Fachidiot 6. Kapitel Teil 2

Die sonst so feinen Ranken waren viel dicker geworden und bildeten einen dichten Strang mit der sie den Faulvarul in ihrer Gewalt hielt. Mit ihrer Freien Hand stabilisierte sie ihren überwucherten Arm und schleuderte ihn zur Seite.

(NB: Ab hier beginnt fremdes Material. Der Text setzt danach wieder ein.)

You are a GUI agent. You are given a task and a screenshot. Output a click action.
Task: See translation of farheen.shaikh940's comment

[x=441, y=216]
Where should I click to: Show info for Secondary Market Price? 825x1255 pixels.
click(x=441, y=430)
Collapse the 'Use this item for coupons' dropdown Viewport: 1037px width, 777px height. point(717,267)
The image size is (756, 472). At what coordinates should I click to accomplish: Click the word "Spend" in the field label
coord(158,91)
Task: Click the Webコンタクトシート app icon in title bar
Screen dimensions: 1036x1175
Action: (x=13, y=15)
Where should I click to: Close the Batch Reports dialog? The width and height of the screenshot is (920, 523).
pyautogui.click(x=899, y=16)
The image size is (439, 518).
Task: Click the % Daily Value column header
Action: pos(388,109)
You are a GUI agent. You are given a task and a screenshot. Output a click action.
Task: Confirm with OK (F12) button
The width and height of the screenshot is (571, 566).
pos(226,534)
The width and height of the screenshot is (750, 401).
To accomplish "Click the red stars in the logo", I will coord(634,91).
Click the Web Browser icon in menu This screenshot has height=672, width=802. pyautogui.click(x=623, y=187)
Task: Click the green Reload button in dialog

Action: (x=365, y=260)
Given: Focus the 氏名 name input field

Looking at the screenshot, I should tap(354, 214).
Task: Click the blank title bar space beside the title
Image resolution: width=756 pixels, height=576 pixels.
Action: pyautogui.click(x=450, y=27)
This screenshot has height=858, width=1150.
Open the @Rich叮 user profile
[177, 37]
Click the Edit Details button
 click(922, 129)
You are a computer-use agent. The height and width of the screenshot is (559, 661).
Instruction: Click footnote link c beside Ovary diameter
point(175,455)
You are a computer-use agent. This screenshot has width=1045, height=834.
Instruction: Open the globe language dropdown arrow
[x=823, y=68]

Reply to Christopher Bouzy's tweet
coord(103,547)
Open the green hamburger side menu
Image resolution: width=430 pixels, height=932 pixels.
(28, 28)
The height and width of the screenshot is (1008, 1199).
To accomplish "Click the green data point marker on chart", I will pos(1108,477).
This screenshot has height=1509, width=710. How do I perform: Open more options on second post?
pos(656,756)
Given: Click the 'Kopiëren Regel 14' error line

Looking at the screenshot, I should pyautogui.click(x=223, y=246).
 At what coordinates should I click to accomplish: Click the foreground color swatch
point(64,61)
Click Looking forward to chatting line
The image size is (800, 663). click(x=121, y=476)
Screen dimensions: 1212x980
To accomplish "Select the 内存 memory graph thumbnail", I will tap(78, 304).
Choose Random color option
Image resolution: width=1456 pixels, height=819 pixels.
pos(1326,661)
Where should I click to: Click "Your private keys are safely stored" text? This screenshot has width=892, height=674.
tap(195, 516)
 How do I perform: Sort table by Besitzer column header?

Der Faulvarul schrie wütend auf als seine Füße den Boden verloren, erst als sich unter ihm nur noch das tosende Wasser befand lösten sich die Schlingen um sein Gesicht und er fiel hinab.
Sein Schrei erstickte als man das Brechen seiner Knochen an einem der spitzen Steine hören konnte.
Philipp! Ist alles in Ordnung?“ Lillys Brust hob und senkte sich unter tiefen Atemzügen als sie ihn besorgt betrachtete.
Von einer Frau gerettet... Der junge Mann ließ die Schwertspitze sinken als er erkannte das keine Faulvaruls mehr übrig waren. Seine Begleiter hatten sie alle unschädlich gemacht, ohne das er seinen Beitrag hatte leisten können. Er kam sich so nutzlos vor. Sonst war doch er immer der große Held in den unzähligen Videospielen gewesen. Er war es, der unter seinen Freunden immer auf Platz Eins war, ungeschlagen.
Doch in der Realität zeigte sich wohl das all die Zeit die er vor dem Computer verbracht hatte nutzlos gewesen war.
Philipp?!“
Ja, schon gut. Mit mir ist alles in Ordnung.“
Xii und Ooku lauerten noch immer in Angriffsposition, sie trauten der Stille um sich herum nicht. Ooku ging an den Rand der Brücke, der widerwärtige Gestank war verschwunden. Dennoch wollte er nichts dem Zufall überlassen und hangelte sich an dem Geländer hinunter.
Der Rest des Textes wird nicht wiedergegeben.